I do have some questions about the assurance CryptoVerif provides. I'm a non-
mathematician that does research in high-assurance security that tracks formal
verification results. What I've read indicates problems can kick in at places
like this:

1\. The logic or modelling used isn't proven sound. There's been tons of
analysis into things like set theory or HOL Light. Is CryptoVerif using a
proven logic?

2\. Recent designs favor kernelized models where about every step or
transition can be proven consistent or just not mess up to begin with. Does
CryptoVerif do this or is there a lot of complexity in it?

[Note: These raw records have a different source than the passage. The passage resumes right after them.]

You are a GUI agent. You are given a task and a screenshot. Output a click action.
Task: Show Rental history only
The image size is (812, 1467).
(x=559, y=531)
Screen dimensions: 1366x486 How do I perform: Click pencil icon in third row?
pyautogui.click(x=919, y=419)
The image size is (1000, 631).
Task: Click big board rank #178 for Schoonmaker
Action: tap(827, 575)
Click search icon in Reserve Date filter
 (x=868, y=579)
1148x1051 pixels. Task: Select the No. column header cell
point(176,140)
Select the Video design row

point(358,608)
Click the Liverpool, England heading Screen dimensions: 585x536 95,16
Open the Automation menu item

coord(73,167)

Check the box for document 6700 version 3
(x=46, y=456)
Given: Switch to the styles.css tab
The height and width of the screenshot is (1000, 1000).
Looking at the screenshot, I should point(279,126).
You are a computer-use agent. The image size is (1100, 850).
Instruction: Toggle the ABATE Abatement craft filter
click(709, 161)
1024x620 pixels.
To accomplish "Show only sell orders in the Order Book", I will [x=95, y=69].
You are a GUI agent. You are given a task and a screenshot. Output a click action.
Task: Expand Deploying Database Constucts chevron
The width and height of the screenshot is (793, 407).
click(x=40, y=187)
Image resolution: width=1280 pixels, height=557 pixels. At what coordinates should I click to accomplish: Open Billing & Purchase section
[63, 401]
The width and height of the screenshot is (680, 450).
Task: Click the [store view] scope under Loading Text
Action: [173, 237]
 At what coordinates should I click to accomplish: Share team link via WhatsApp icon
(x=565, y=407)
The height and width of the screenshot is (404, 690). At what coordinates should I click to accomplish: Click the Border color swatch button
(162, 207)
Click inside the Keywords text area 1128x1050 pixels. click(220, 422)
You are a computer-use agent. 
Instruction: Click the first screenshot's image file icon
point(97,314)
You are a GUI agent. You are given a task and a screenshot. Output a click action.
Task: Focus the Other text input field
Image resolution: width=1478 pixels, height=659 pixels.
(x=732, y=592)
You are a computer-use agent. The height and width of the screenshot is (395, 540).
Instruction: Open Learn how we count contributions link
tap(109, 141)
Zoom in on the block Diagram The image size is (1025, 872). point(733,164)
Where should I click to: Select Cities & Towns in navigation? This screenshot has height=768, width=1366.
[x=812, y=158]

3\. The solvers might themselves make mistakes. One mitigation was them simply
driving the steps in 2 that were easy to check and/or providing a log of work
for a trusted checker. Any risks on automated part to worry about?

4\. Small, verifiable TCB. HOL Light and Milawa were explicitly designed for
this. Does CryptoVerif have a trusted checker? Are the design and
implementation of above done in a tiny, easy-to-verify fashion? The EasyCrypt
paper's comparisons to CryptoVerif and CertiCrypt made me think it doesn't.

5\. Verification activities on the code itself, source and/or binary, from
static analysis to property-based testing. Empirical evidence suggests these
catch problems proofs sometimes miss, esp due to specification errors. Even
CompCert had a few. Any of this on CryptoVerif's building blocks?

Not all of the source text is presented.